Copy the rows below, substituting "interface agent" for each occurrence of "GUI agent", and leave everything else unchanged.

[Stored items from a collection]
==============================
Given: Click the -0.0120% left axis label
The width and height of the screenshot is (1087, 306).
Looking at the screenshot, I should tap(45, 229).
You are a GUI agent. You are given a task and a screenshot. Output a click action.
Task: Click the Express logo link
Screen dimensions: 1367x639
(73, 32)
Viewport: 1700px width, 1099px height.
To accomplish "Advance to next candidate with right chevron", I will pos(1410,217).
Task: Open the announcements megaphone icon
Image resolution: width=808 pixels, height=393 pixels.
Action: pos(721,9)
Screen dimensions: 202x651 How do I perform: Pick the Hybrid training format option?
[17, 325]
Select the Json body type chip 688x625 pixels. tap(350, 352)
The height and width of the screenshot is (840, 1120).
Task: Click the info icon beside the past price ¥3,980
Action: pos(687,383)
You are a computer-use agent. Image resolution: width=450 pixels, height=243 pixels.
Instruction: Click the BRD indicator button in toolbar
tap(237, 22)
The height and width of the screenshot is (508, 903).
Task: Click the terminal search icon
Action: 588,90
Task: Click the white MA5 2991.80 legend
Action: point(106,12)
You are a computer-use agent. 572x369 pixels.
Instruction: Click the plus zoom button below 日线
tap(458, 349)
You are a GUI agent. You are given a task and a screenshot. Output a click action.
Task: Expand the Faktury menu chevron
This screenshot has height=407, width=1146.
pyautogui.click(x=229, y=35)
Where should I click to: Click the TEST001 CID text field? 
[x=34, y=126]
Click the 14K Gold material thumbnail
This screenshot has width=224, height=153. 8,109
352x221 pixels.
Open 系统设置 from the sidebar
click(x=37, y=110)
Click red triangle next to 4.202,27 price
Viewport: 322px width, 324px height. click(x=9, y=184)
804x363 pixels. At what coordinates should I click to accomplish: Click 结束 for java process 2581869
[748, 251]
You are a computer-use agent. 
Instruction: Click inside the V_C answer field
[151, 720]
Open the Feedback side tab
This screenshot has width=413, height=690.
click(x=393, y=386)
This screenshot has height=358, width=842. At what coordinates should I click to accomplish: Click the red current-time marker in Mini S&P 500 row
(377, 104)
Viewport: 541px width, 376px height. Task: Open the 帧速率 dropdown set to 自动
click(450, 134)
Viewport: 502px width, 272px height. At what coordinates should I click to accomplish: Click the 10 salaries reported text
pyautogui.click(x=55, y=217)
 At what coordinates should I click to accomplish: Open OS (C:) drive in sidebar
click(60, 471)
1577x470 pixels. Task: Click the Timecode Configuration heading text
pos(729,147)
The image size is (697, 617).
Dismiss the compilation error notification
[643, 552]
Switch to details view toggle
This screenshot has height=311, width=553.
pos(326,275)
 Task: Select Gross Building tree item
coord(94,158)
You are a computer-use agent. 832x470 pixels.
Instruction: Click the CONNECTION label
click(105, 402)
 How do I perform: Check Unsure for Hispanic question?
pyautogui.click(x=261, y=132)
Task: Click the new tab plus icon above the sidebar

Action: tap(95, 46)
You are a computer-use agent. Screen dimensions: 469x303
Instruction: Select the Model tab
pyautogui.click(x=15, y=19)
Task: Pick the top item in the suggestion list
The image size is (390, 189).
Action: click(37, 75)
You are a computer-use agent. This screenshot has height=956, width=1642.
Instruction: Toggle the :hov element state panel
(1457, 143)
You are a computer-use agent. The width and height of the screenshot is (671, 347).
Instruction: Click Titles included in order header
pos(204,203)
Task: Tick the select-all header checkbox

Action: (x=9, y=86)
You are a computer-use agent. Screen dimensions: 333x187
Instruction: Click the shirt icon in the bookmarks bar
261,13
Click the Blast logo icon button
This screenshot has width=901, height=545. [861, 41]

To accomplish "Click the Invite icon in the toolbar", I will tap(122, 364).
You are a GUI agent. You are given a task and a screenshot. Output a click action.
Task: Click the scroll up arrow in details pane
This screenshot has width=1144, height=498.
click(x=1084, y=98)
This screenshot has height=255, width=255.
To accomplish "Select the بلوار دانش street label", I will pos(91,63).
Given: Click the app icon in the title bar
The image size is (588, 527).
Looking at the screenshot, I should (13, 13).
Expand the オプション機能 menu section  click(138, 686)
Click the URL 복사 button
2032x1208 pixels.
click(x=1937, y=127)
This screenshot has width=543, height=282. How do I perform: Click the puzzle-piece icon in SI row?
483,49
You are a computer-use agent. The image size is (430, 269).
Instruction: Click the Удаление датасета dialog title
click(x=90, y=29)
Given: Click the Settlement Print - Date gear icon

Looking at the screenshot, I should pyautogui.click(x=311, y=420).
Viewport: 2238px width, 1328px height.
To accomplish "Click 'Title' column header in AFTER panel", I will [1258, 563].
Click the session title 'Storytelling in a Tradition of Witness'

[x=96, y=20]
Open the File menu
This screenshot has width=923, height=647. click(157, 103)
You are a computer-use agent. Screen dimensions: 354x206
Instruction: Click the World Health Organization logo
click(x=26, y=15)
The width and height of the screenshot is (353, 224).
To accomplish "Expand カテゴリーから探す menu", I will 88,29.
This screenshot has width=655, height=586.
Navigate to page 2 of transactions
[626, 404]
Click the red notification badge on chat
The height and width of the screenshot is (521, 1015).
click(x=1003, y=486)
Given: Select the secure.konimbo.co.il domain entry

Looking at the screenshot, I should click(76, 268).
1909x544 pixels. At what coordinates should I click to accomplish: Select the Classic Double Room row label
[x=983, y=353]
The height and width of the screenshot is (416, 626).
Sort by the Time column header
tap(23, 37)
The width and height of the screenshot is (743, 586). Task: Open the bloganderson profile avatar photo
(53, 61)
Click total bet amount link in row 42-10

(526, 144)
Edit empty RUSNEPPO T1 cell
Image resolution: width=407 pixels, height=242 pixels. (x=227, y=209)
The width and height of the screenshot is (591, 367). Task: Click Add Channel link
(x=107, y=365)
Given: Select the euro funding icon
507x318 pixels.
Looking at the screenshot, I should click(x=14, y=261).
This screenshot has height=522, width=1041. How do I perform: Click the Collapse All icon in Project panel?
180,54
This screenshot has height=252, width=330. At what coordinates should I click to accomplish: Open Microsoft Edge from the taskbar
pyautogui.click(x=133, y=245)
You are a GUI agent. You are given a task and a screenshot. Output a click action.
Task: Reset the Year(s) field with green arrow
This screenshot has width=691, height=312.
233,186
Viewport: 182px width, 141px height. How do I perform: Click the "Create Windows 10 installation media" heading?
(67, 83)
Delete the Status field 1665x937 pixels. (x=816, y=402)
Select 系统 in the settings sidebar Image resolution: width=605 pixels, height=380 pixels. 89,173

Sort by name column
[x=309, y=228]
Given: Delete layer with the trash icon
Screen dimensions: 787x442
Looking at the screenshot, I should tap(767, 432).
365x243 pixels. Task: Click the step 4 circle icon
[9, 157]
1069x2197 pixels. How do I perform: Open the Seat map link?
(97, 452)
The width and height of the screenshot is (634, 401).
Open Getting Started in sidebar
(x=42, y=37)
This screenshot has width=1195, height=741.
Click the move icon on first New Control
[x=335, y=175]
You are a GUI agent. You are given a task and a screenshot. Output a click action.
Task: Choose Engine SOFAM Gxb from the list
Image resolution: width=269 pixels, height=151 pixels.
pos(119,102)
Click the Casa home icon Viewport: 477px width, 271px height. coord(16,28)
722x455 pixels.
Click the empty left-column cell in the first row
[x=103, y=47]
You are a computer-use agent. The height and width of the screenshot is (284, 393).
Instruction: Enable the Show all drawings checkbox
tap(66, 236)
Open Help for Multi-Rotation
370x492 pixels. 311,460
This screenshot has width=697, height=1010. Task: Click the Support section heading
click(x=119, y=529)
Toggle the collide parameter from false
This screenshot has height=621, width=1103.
==============================
[Written answer]:
Given: Click the -0.0120% left axis label
The width and height of the screenshot is (1087, 306).
Looking at the screenshot, I should tap(45, 229).
You are a interface agent. You are given a task and a screenshot. Output a click action.
Task: Click the Express logo link
Screen dimensions: 1367x639
(73, 32)
Viewport: 1700px width, 1099px height.
To accomplish "Advance to next candidate with right chevron", I will pos(1410,217).
Task: Open the announcements megaphone icon
Image resolution: width=808 pixels, height=393 pixels.
Action: pos(721,9)
Screen dimensions: 202x651 How do I perform: Pick the Hybrid training format option?
[17, 325]
Select the Json body type chip 688x625 pixels. tap(350, 352)
The height and width of the screenshot is (840, 1120).
Task: Click the info icon beside the past price ¥3,980
Action: pos(687,383)
You are a computer-use agent. Image resolution: width=450 pixels, height=243 pixels.
Instruction: Click the BRD indicator button in toolbar
tap(237, 22)
The height and width of the screenshot is (508, 903).
Task: Click the terminal search icon
Action: 588,90
Task: Click the white MA5 2991.80 legend
Action: point(106,12)
You are a computer-use agent. 572x369 pixels.
Instruction: Click the plus zoom button below 日线
tap(458, 349)
You are a interface agent. You are given a task and a screenshot. Output a click action.
Task: Expand the Faktury menu chevron
This screenshot has height=407, width=1146.
pyautogui.click(x=229, y=35)
Where should I click to: Click the TEST001 CID text field? 
[x=34, y=126]
Click the 14K Gold material thumbnail
This screenshot has width=224, height=153. 8,109
352x221 pixels.
Open 系统设置 from the sidebar
click(x=37, y=110)
Click red triangle next to 4.202,27 price
Viewport: 322px width, 324px height. click(x=9, y=184)
804x363 pixels. At what coordinates should I click to accomplish: Click 结束 for java process 2581869
[748, 251]
You are a computer-use agent. 
Instruction: Click inside the V_C answer field
[151, 720]
Open the Feedback side tab
This screenshot has width=413, height=690.
click(x=393, y=386)
This screenshot has height=358, width=842. At what coordinates should I click to accomplish: Click the red current-time marker in Mini S&P 500 row
(377, 104)
Viewport: 541px width, 376px height. Task: Open the 帧速率 dropdown set to 自动
click(450, 134)
Viewport: 502px width, 272px height. At what coordinates should I click to accomplish: Click the 10 salaries reported text
pyautogui.click(x=55, y=217)
 At what coordinates should I click to accomplish: Open OS (C:) drive in sidebar
click(60, 471)
1577x470 pixels. Task: Click the Timecode Configuration heading text
pos(729,147)
The image size is (697, 617).
Dismiss the compilation error notification
[643, 552]
Switch to details view toggle
This screenshot has height=311, width=553.
pos(326,275)
 Task: Select Gross Building tree item
coord(94,158)
You are a computer-use agent. 832x470 pixels.
Instruction: Click the CONNECTION label
click(105, 402)
 How do I perform: Check Unsure for Hispanic question?
pyautogui.click(x=261, y=132)
Task: Click the new tab plus icon above the sidebar

Action: tap(95, 46)
You are a computer-use agent. Screen dimensions: 469x303
Instruction: Select the Model tab
pyautogui.click(x=15, y=19)
Task: Pick the top item in the suggestion list
The image size is (390, 189).
Action: click(37, 75)
You are a computer-use agent. This screenshot has height=956, width=1642.
Instruction: Toggle the :hov element state panel
(1457, 143)
You are a computer-use agent. The width and height of the screenshot is (671, 347).
Instruction: Click Titles included in order header
pos(204,203)
Task: Tick the select-all header checkbox

Action: (x=9, y=86)
You are a computer-use agent. Screen dimensions: 333x187
Instruction: Click the shirt icon in the bookmarks bar
261,13
Click the Blast logo icon button
This screenshot has width=901, height=545. [861, 41]

To accomplish "Click the Invite icon in the toolbar", I will tap(122, 364).
You are a interface agent. You are given a task and a screenshot. Output a click action.
Task: Click the scroll up arrow in details pane
This screenshot has width=1144, height=498.
click(x=1084, y=98)
This screenshot has height=255, width=255.
To accomplish "Select the بلوار دانش street label", I will pos(91,63).
Given: Click the app icon in the title bar
The image size is (588, 527).
Looking at the screenshot, I should (13, 13).
Expand the オプション機能 menu section  click(138, 686)
Click the URL 복사 button
2032x1208 pixels.
click(x=1937, y=127)
This screenshot has width=543, height=282. How do I perform: Click the puzzle-piece icon in SI row?
483,49
You are a computer-use agent. The image size is (430, 269).
Instruction: Click the Удаление датасета dialog title
click(x=90, y=29)
Given: Click the Settlement Print - Date gear icon

Looking at the screenshot, I should pyautogui.click(x=311, y=420).
Viewport: 2238px width, 1328px height.
To accomplish "Click 'Title' column header in AFTER panel", I will [1258, 563].
Click the session title 'Storytelling in a Tradition of Witness'

[x=96, y=20]
Open the File menu
This screenshot has width=923, height=647. click(157, 103)
You are a computer-use agent. Screen dimensions: 354x206
Instruction: Click the World Health Organization logo
click(x=26, y=15)
The width and height of the screenshot is (353, 224).
To accomplish "Expand カテゴリーから探す menu", I will 88,29.
This screenshot has width=655, height=586.
Navigate to page 2 of transactions
[626, 404]
Click the red notification badge on chat
The height and width of the screenshot is (521, 1015).
click(x=1003, y=486)
Given: Select the secure.konimbo.co.il domain entry

Looking at the screenshot, I should click(76, 268).
1909x544 pixels. At what coordinates should I click to accomplish: Select the Classic Double Room row label
[x=983, y=353]
The height and width of the screenshot is (416, 626).
Sort by the Time column header
tap(23, 37)
The width and height of the screenshot is (743, 586). Task: Open the bloganderson profile avatar photo
(53, 61)
Click total bet amount link in row 42-10

(526, 144)
Edit empty RUSNEPPO T1 cell
Image resolution: width=407 pixels, height=242 pixels. (x=227, y=209)
The width and height of the screenshot is (591, 367). Task: Click Add Channel link
(x=107, y=365)
Given: Select the euro funding icon
507x318 pixels.
Looking at the screenshot, I should click(x=14, y=261).
This screenshot has height=522, width=1041. How do I perform: Click the Collapse All icon in Project panel?
180,54
This screenshot has height=252, width=330. At what coordinates should I click to accomplish: Open Microsoft Edge from the taskbar
pyautogui.click(x=133, y=245)
You are a interface agent. You are given a task and a screenshot. Output a click action.
Task: Reset the Year(s) field with green arrow
This screenshot has width=691, height=312.
233,186
Viewport: 182px width, 141px height. How do I perform: Click the "Create Windows 10 installation media" heading?
(67, 83)
Delete the Status field 1665x937 pixels. (x=816, y=402)
Select 系统 in the settings sidebar Image resolution: width=605 pixels, height=380 pixels. 89,173

Sort by name column
[x=309, y=228]
Given: Delete layer with the trash icon
Screen dimensions: 787x442
Looking at the screenshot, I should tap(767, 432).
365x243 pixels. Task: Click the step 4 circle icon
[9, 157]
1069x2197 pixels. How do I perform: Open the Seat map link?
(97, 452)
The width and height of the screenshot is (634, 401).
Open Getting Started in sidebar
(x=42, y=37)
This screenshot has width=1195, height=741.
Click the move icon on first New Control
[x=335, y=175]
You are a interface agent. You are given a task and a screenshot. Output a click action.
Task: Choose Engine SOFAM Gxb from the list
Image resolution: width=269 pixels, height=151 pixels.
pos(119,102)
Click the Casa home icon Viewport: 477px width, 271px height. coord(16,28)
722x455 pixels.
Click the empty left-column cell in the first row
[x=103, y=47]
You are a computer-use agent. The height and width of the screenshot is (284, 393).
Instruction: Enable the Show all drawings checkbox
tap(66, 236)
Open Help for Multi-Rotation
370x492 pixels. 311,460
This screenshot has width=697, height=1010. Task: Click the Support section heading
click(x=119, y=529)
Toggle the collide parameter from false
This screenshot has height=621, width=1103.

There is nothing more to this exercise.